* Instructions to follow *
Write out each line of the following records word for word, leaving out the pictures.

* Records provided *
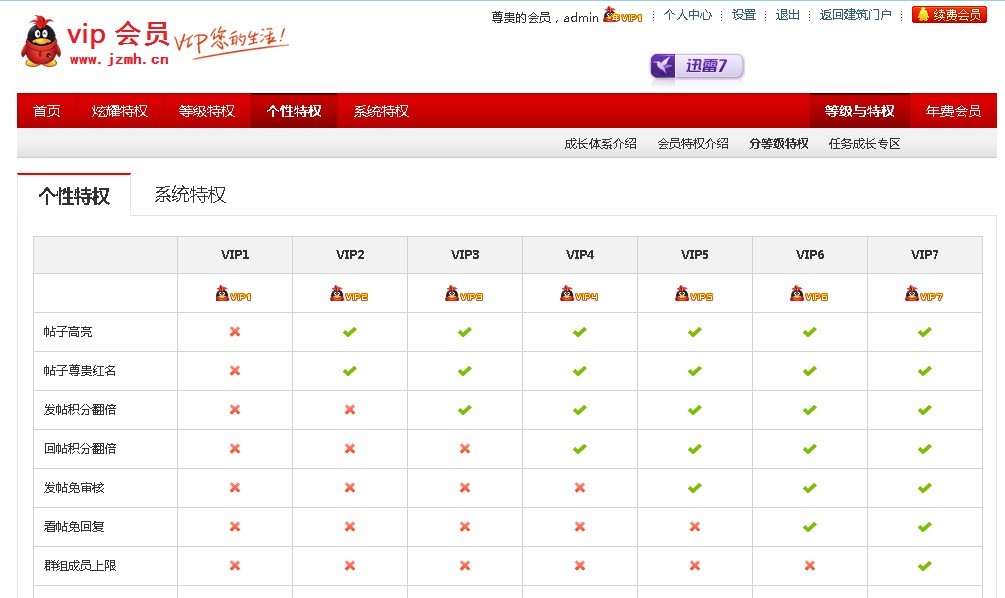Click the VIP4 penguin badge in table
1005x598 pixels.
pos(579,294)
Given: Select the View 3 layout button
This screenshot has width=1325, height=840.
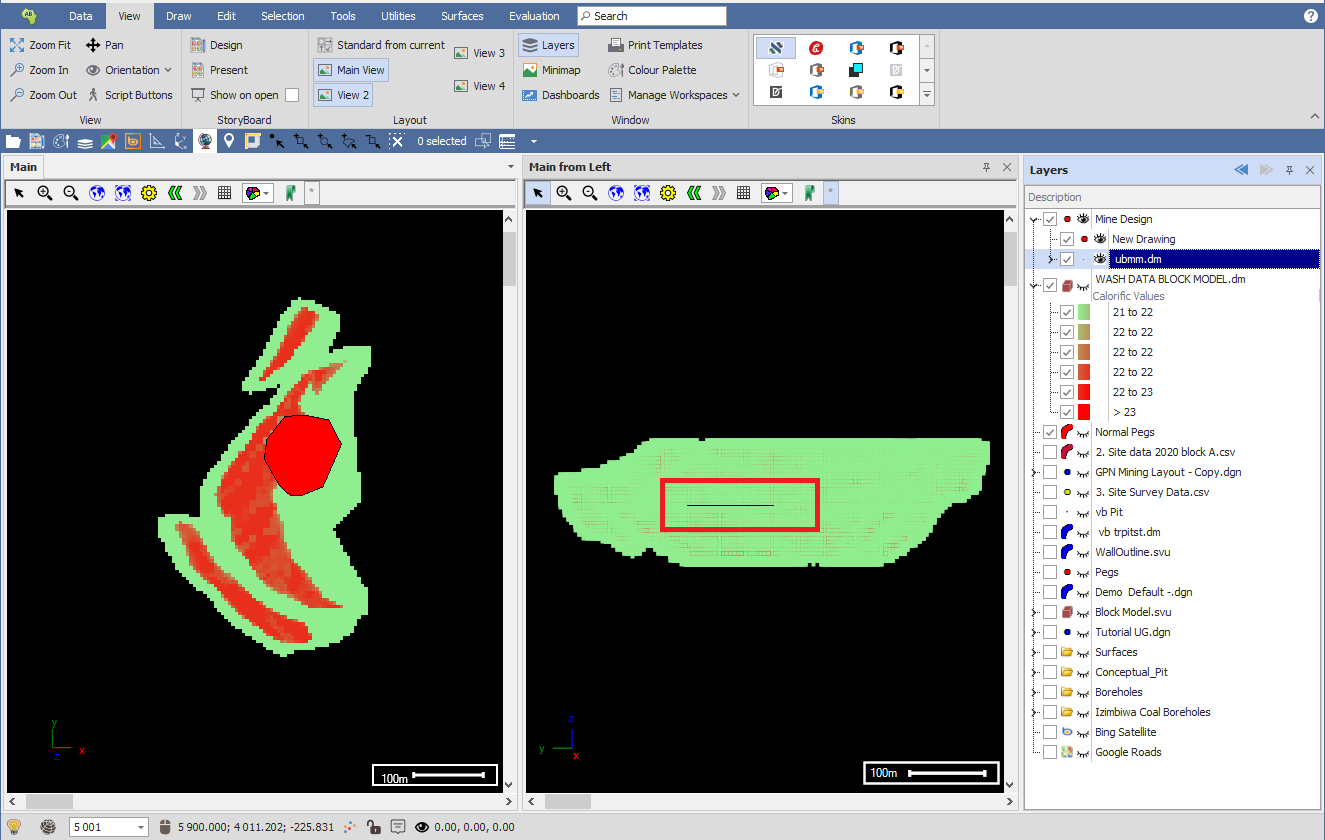Looking at the screenshot, I should point(480,53).
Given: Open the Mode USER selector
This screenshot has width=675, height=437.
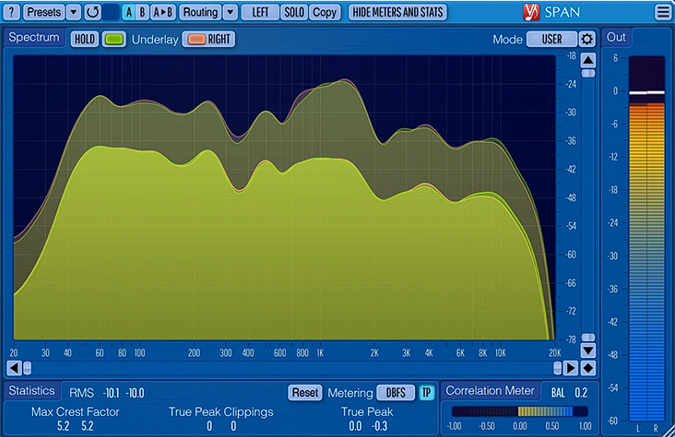Looking at the screenshot, I should click(552, 39).
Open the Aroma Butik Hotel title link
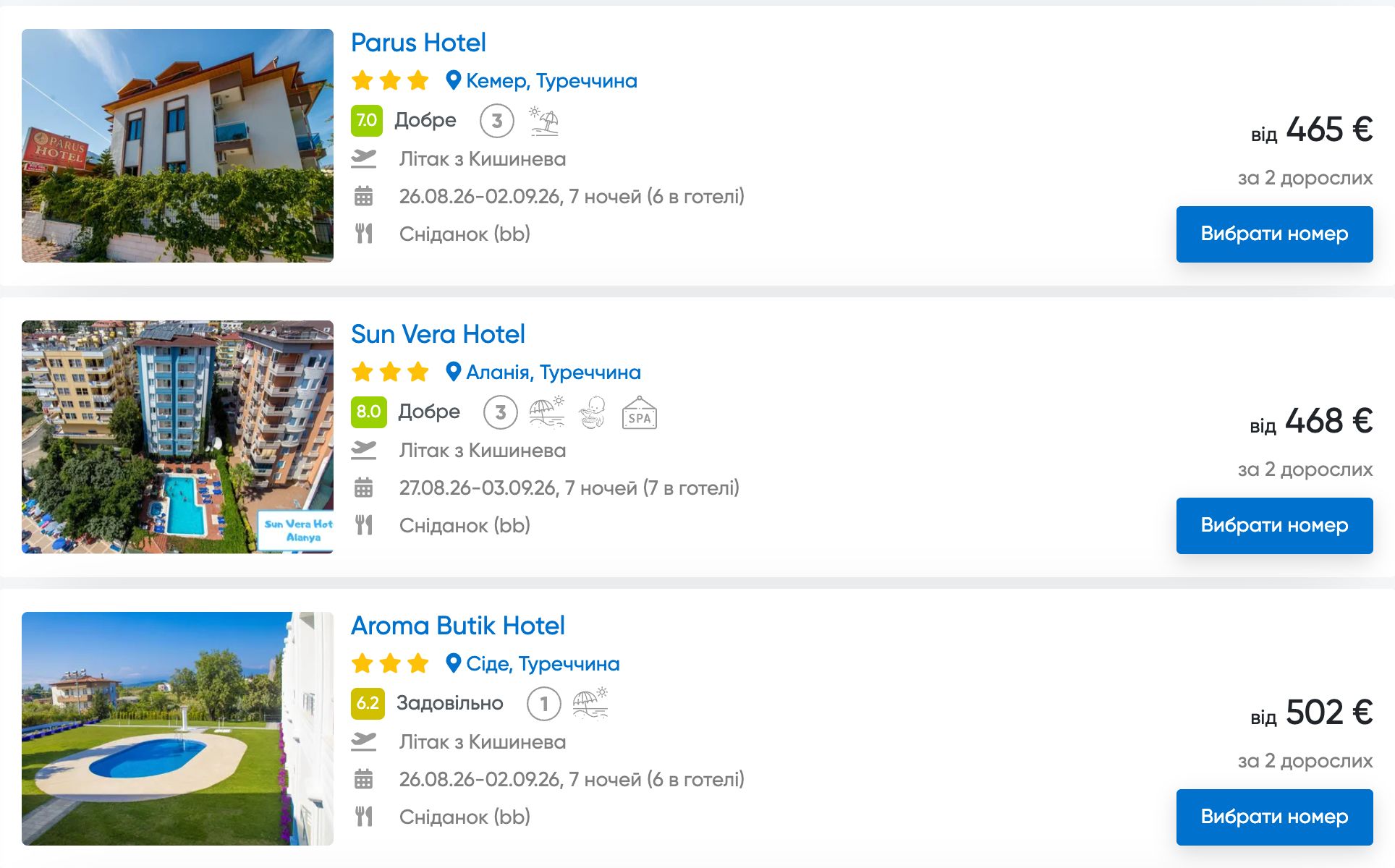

* Written response *
Click the VIP4 penguin badge in table
1005x598 pixels.
pos(579,294)
Given: Select the View 3 layout button
This screenshot has width=1325, height=840.
Looking at the screenshot, I should point(480,53).
Given: Open the Mode USER selector
This screenshot has width=675, height=437.
Looking at the screenshot, I should click(552, 39).
Open the Aroma Butik Hotel title link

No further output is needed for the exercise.